MIMA (Middlesbrough Institute of Modern Art), Teeside University

Dispossession (2013)

© Kader Attia



Moving Image


Slide projector, Video installation


13 (slides) minutes


Presented by the Contemporary Art Society through the Collections Fund at Frieze, 2016/17

Ownership history:

Purchased from the Lehmann Maupin by the Contemporary Art Society through its Collections Fund at Frieze, 13 October 2016; presented to MIMA, Middlesbrough Institute of Modern Art, 2016/17
Kader Attia’s practice explores the legacy of colonialism on Western and Non-Western cultures. During his childhood, the artist spent time with relatives in Algiers as well as in the Paris suburbs. Growing up between two countries – a former colonising power and a colony – was key in shaping his identity.
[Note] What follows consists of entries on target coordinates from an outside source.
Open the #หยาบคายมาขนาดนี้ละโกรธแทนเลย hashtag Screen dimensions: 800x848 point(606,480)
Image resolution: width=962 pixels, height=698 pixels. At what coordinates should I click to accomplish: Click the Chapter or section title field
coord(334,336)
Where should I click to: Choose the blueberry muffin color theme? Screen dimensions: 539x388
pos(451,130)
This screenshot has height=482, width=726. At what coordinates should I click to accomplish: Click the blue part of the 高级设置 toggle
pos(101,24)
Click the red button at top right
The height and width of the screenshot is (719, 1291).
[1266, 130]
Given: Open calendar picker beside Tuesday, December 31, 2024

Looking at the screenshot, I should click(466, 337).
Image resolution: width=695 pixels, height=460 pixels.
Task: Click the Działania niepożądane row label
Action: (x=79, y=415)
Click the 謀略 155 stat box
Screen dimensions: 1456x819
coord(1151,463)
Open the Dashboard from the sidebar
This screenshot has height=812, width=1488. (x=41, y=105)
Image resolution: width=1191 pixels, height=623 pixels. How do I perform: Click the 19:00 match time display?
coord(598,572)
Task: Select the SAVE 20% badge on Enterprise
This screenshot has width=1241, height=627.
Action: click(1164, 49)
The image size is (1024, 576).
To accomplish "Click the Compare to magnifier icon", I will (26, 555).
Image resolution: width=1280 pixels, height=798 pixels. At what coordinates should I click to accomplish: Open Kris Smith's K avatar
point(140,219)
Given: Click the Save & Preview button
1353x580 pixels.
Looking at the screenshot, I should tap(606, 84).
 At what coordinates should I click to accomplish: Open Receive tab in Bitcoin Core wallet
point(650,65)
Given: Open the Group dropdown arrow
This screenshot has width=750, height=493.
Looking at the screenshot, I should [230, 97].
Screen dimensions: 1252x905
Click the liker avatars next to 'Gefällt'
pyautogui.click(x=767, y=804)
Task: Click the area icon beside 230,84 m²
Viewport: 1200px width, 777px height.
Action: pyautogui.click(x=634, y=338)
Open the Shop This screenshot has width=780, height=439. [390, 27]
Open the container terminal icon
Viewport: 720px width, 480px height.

Inspired by the anarchist philosopher Pierre-Joseph Proudhon (1809-1865) and the anti-colonial thinking of Frantz Fanon (1925-1961), Attia is concerned with strategies of ‘re-appropriation’ through which Non-Western cultures can be reclaimed from colonisation. By first acknowledging the ‘dispossession’ that occurs when the influence of the Non-Western world on Western society is disregarded, Attia believes that ‘repair’ can then be achieved through cultural exchange.

Dispossession (2013) is an installation that examines the role of Christian missionaries in the colonisation of African cultures. The Vatican has a collection of over 80,000 rarely shown African artefacts, brought back to Europe by missionaries during the colonial era. These objects are presented as slides alongside a video series of four interviews conducted between Attia, an anthropologist, an art historian, a priest and a lawyer. The subject of repatriation is central to the installation as it considers the political and psychoanalytical questions that arise from the collecting of these objects.